Efficiently Split A List of Tuples

R

Richard

I have a large list of two element tuples. I want two separate
lists: One list with the first element of every tuple, and the
second list with the second element of every tuple.

Each tuple contains a datetime object followed by an integer.

Here is a small sample of the original list:

((datetime.datetime(2005, 7, 13, 16, 0, 54), 315),
(datetime.datetime(2005, 7, 13, 16, 6, 12), 313),
(datetime.datetime(2005, 7, 13, 16, 16, 45), 312),
(datetime.datetime(2005, 7, 13, 16, 22), 315),
(datetime.datetime(2005, 7, 13, 16, 27, 18), 312),
(datetime.datetime(2005, 7, 13, 16, 32, 35), 307),
(datetime.datetime(2005, 7, 13, 16, 37, 51), 304),
(datetime.datetime(2005, 7, 13, 16, 43, 8), 307))

I know I can use a 'for' loop and create two new lists
using 'newList1.append(x)', etc. Is there an efficient way
to create these two new lists without using a slow for loop?

r
 
P

Paul Rubin

Richard said:
I have a large list of two element tuples. I want two separate
lists: One list with the first element of every tuple, and the
second list with the second element of every tuple.

I know I can use a 'for' loop and create two new lists
using 'newList1.append(x)', etc. Is there an efficient way
to create these two new lists without using a slow for loop?

Not really. You could get a little cutesey with list comprehensions
to keep the code concise, but the underlying process would be about
the same:

a = ((1,2), (3, 4), (5, 6), (7, 8), (9, 10))
x,y = [[z for z in a] for i in (0,1)]
# x is now (1,3,5,7,9) and y is (2,4,6,8,10)
 
P

Peter Hansen

Richard said:
I have a large list of two element tuples. I want two separate
lists: One list with the first element of every tuple, and the
second list with the second element of every tuple.

Variant of Paul's example:

a = ((1,2), (3, 4), (5, 6), (7, 8), (9, 10))
zip(*a)

or

[list(t) for t in zip(*a)] if you need lists instead of tuples.

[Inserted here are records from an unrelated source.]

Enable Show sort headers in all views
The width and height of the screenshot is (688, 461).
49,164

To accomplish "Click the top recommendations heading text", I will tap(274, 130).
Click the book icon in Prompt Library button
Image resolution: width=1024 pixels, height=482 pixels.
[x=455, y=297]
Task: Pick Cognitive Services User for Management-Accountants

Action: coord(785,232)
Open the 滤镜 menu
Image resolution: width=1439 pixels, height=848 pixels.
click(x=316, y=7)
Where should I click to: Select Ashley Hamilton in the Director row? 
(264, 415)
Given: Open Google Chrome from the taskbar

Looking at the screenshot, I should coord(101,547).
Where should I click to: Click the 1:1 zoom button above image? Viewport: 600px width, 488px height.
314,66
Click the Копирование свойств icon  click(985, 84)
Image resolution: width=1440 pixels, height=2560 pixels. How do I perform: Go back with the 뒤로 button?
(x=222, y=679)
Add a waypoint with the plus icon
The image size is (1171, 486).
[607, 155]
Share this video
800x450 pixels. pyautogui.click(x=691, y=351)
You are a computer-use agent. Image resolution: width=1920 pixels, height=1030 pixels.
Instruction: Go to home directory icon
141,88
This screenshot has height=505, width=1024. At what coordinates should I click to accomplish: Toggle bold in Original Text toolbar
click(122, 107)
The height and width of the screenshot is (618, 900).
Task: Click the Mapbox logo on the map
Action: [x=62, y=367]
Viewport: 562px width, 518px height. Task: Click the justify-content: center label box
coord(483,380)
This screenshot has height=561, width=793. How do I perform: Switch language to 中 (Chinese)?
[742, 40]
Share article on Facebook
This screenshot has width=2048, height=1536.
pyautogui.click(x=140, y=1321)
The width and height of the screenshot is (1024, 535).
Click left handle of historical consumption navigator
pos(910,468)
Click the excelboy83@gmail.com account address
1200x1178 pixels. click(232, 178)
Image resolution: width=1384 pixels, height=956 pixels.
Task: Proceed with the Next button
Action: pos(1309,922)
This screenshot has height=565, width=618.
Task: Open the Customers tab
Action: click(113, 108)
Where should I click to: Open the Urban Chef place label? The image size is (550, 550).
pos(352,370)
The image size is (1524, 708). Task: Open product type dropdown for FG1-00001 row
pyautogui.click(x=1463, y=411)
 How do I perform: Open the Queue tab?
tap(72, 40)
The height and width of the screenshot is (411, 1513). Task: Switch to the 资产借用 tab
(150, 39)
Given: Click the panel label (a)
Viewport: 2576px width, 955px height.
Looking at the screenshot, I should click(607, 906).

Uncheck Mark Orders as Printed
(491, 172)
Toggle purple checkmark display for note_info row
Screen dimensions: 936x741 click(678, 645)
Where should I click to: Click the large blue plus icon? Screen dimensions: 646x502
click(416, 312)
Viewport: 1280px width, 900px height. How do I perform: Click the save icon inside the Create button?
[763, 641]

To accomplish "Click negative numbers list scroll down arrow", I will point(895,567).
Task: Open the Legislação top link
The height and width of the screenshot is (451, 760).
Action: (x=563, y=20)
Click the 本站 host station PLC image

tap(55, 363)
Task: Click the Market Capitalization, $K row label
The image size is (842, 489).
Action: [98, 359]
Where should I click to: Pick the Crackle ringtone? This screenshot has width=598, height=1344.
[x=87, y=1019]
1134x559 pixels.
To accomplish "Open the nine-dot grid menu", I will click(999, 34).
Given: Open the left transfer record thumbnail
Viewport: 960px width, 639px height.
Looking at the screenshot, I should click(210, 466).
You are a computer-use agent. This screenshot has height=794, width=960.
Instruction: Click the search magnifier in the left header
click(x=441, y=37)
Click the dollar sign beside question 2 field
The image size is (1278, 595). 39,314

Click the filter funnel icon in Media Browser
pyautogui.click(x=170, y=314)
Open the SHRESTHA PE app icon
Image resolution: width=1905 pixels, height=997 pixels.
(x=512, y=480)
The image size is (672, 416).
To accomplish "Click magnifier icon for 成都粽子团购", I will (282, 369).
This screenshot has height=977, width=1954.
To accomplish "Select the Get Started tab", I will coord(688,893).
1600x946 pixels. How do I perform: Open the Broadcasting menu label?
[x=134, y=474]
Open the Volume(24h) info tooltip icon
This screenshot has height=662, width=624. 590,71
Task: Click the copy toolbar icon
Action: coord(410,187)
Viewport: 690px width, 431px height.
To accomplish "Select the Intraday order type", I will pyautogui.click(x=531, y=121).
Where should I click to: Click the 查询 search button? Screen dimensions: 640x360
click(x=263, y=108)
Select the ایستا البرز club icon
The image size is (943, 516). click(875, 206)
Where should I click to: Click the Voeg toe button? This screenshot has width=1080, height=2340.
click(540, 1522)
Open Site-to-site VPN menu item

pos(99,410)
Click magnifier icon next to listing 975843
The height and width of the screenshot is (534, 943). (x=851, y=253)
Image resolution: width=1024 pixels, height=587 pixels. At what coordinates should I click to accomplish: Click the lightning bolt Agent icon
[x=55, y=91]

(I believe this is something Guido considers an "abuse of *args", but I
just consider it an elegant use of zip() considering how the language
defines *args. YMMV]

-Peter
 
J

Joseph Garvin

Peter said:
(I believe this is something Guido considers an "abuse of *args", but I
just consider it an elegant use of zip() considering how the language
defines *args. YMMV]

-Peter
An abuse?! That's one of the most useful things to do with it. It's
transpose.
 
P

Peter Hansen

Joseph said:
Peter said:
(I believe this is something Guido considers an "abuse of *args", but
I just consider it an elegant use of zip() considering how the
language defines *args. YMMV]

-Peter
An abuse?! That's one of the most useful things to do with it. It's
transpose.

Note that it's considered (as I understand) an abuse of "*args", not an
abuse of "zip". I can see a difference...

-Peter
 
R

Raymond Hettinger

Variant of Paul's example:
a = ((1,2), (3, 4), (5, 6), (7, 8), (9, 10))
zip(*a)

or

[list(t) for t in zip(*a)] if you need lists instead of tuples.


[Peter Hansen]
(I believe this is something Guido considers an "abuse of *args", but I
just consider it an elegant use of zip() considering how the language
defines *args. YMMV]

It is somewhat elegant in terms of expressiveness; however, it is also
a bit disconcerting in light of the underlying implementation.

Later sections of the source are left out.